According to Domain Rental Market Report released today, only Perth and Darwin saw weekly median asking rents fall during the September quarter, with rents either increasing or holding steady in all other capital city markets.
Domain Group senior economist Andrew Wilson said capital city rental markets are currently hotbeds of competition as supply levels struggle to meet demand.
“Capital city rental markets remain a battleground for tenants, with high levels of competition for available properties continuing in most cities,” Dr Wilson said.
“Low numbers of first home buyers and solid migration towards cities is keeping demand for rental properties generally well ahead of supply,” he said.
Capital city vacancy rates as of September 30. Source: Domain Rental Market Report
Sydney has experienced strong levels of rental growth, with median weekly asking rents for both houses and units increasing in the September quarter.
House rents in the harbour city are growing at their fastest level in four years according to the report, up 1% to a record high median of $530 over the quarter.
A 2% quarterly increase to a weekly median rent of $510 now means Sydney has overtaken Darwin as the most expensive unit rental market in the country.
Dr Wilson said these increases came despite Sydney currently seeing a record amount of new residential buildings come online.
In Melbourne, house and apartment rents still sit at their peak points, but there was no increase over the quarter.
The median weekly rent for a house in Melbourne is still a record $390, up 2.6% on this time last year, while the median weekly unit rent is $370, a 1.4% increase over the past 12 months.
“With rental prices significantly below that of Sydney, Melbourne is definitely a more tenant friendly city,” Dr Wilson said.
“The flat median rental price result is surprising and goes against the increased supply of property in Melbourne.”
It was a similar story in Adelaide, where rents are up year-on-year despite no increase over the quarter.
The median weekly rent for a house in Adelaide at the end of September was $350, a 1.4% 12-month increase, while over the same period unit rents rose 1.8% to $290.
Brisbane and Canberra have been the nation’s most stable rental markets, with rents in both cities recording no increase over either the three or 12-month periods.

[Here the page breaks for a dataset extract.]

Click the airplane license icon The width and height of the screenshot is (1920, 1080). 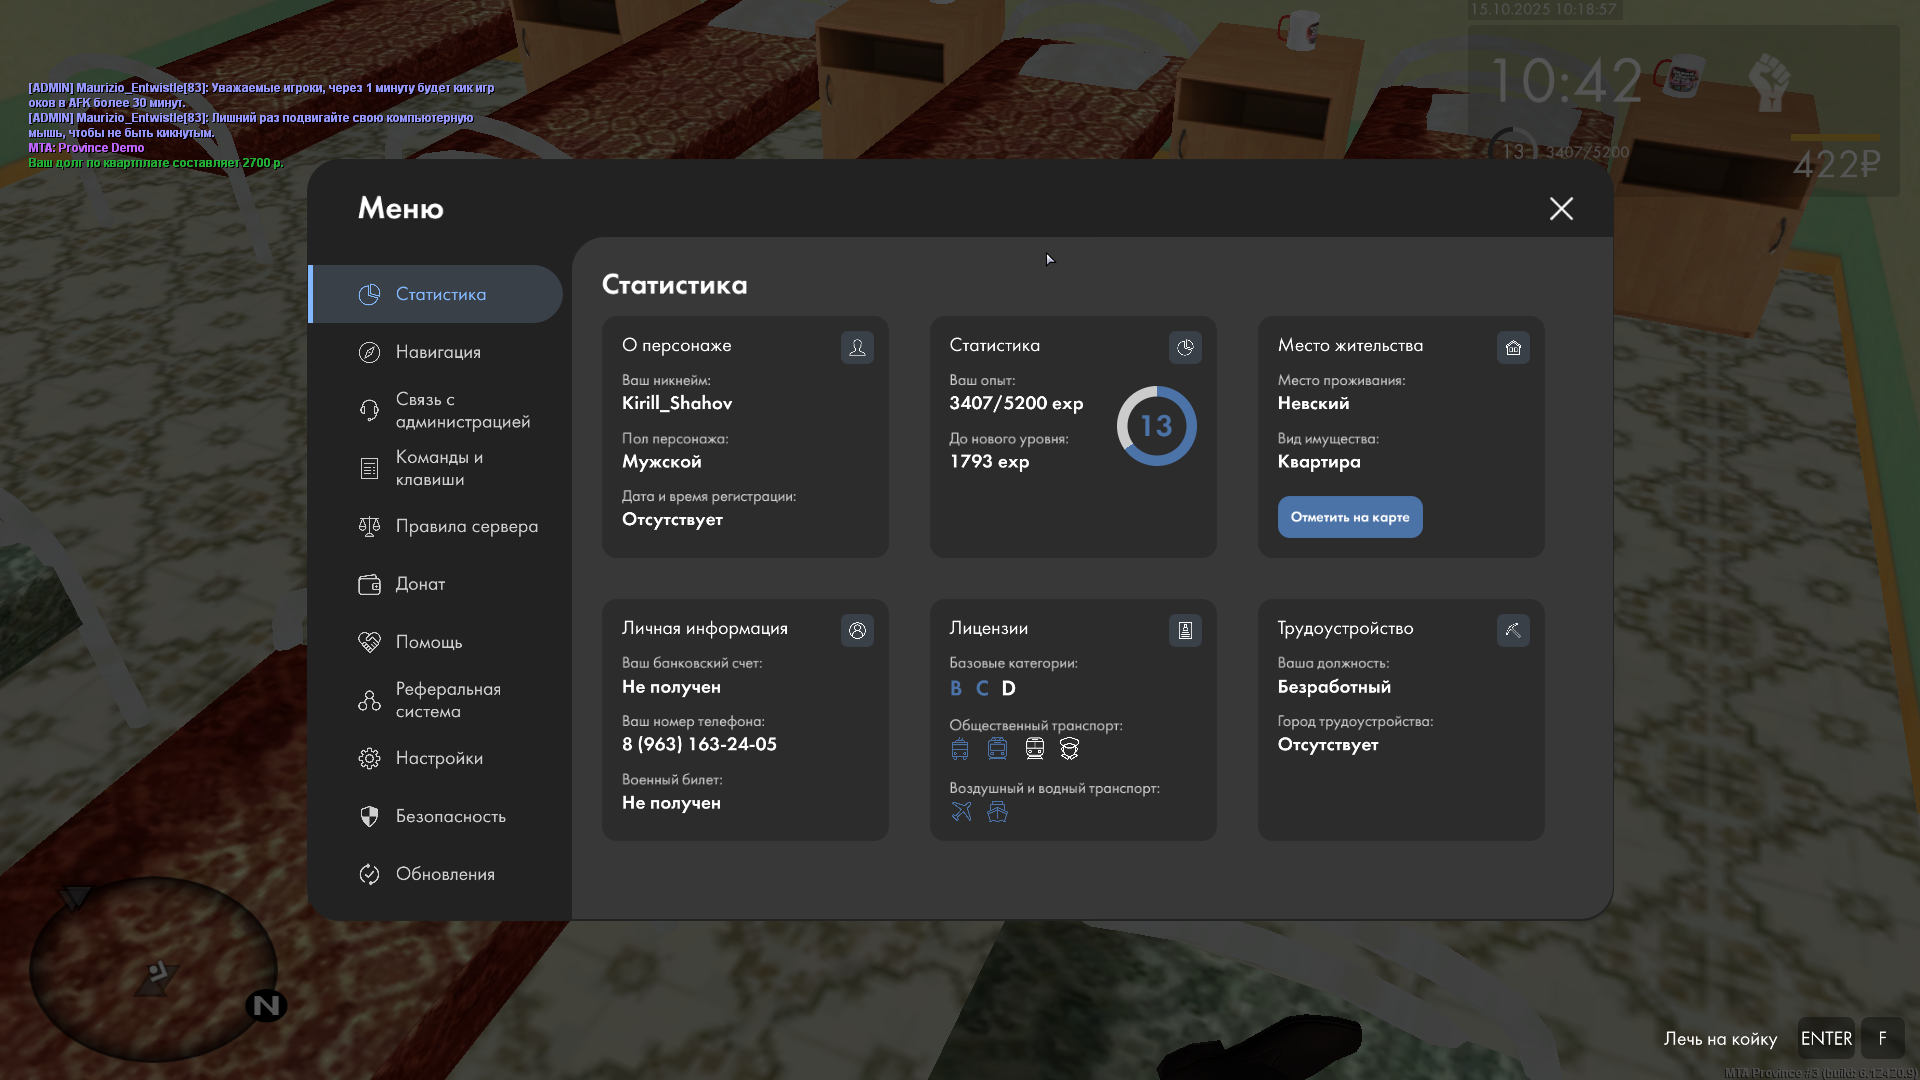click(961, 812)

In Brisbane, tenants are facing a median weekly rent of $400 for a house or $370 for a unit, figures that will likely remain steady as well.
“There is no indication that the market will be shifting or moving any time soon, which is reflected in the strong growth of new developments and buildings,” Dr Wilson said.
“There is a healthy balance between supply and demand in the region.”
In Canberra, the median weekly house rent is sitting at $450, while the median weekly rent for a unit is $380, with little signs of growth occurring.
The September quarter delivered mixed results for Hobart; median house rents remained flat at $330 per week, while median unit rents jumped 3.7% to $280 per week.
In the 12 months to the end of September, house rents in the Tasmanian capital are up 6.5%, while unit rents have risen 7.7%.
“With the lowest vacancy rates of all capital cities, Hobart’s rental market is tight,” Dr Wilson said.
“While rents have remained flat over the last quarter, the short term affordability barrier is unlikely to continue. We suspect that rents will resume their growth track, sooner rather than later.”
Perth and Darwin were the two capital cities where rents are declining, with both recording quarterly and yearly decreases.
The median house rent fell by 1.7% to $590 per week in Darwin, while the median unit rent fell by a significant 4% to $480 per week.
Overall, Darwin house and unit rents have fallen dramatically over the past 12 months, dropping by 10.6% and 12.7% respectively.
In Perth, median weekly house rents fell by 2.3% during the September quarter to $420, while unit rents declined by 4% to $360.
Both houses and units in Perth have recorded the lowest rents since March 2012, dropping 6.7% and 8.9%, respectively in the past 12 months.